Australian officials plan to attack invasive European carp by releasing the herpes virus in the Murray-Darling river system to eradicate the invasive fish, according to
Australian Broadcasting Corp. News.
Government authorities believe that introducing the cyprinid herpesvirus-3 into the waterway would kill 95 percent of the carp there over the next 30 years while not affecting humans, said ABC News.
Senior fisheries manager Matt Barwick, with Australia's Department of Primary Industries, told ABC News that in Israel people eat carp with traces of the virus daily and there was no evidence of health issues.
"They treat almost all of their carp grown for human consumption with a live attenuated vaccine to this virus, which is basically a weakened version of the virus," Barwick said. "So there is up to 58 million individual carp that are eaten for breakfast in Israel every day, with this virus, and there's never been a single documented human health issue."

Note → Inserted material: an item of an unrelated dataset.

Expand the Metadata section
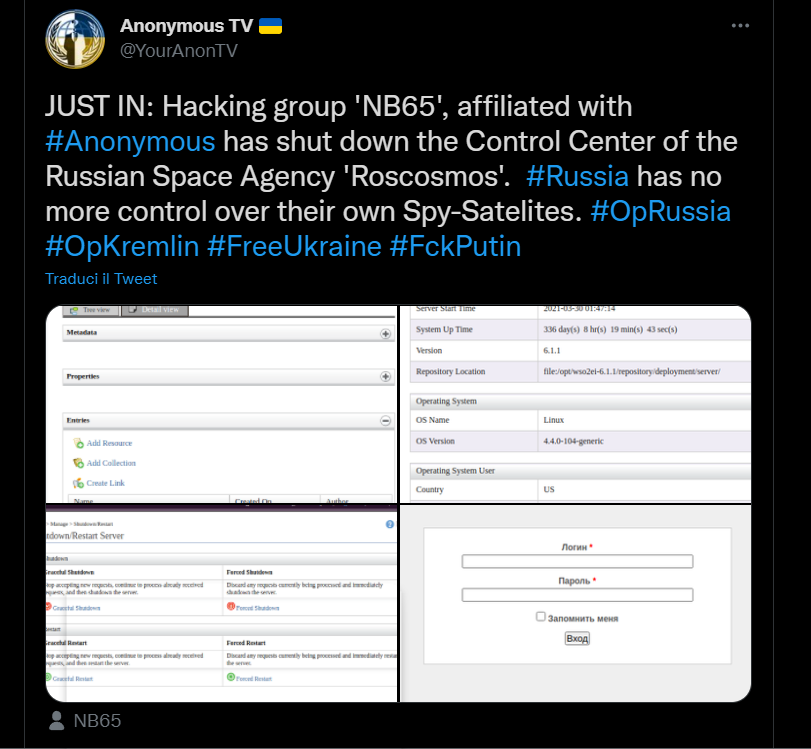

Australia Deputy Prime Minister Barnaby Joyce called the European carp the "rabbits of our waterways" for good reason, with the fish making up 80 to 90 percent of the Murray-Darling Basin's fish biomass, a critical agricultural region for the country, noted the
BBC News.
The country's science minister, Christopher Pyne, told the BBC News he was less concerned about the herpes virus being introduced into the waterway than the cleanup of the dead carp, which could become a costly venture.
"Suddenly, there will be literally hundreds of thousands, if not millions of tons of carp that will be dead in the River Murray," Pyne told BBC News.
The BBC News said the Australian government is planning to spend $11 million for the eradication effort, called "Carpageddon." Joyce said the European carp has been costing the country's economy up to $376 million annually.
Pyne told ABC News that the virus will not be released until 2018, adding that the Commonwealth Scientific and Industrial Research Organization believes it will not have an impact on human, but a devastating effect on the carp.
"It affects the European carp by attacking their kidneys, their skin, their gills and stopping them breathing effectively," Pyne said. "They have the virus for a week before they show any symptoms and it suddenly kills them within 24 hours."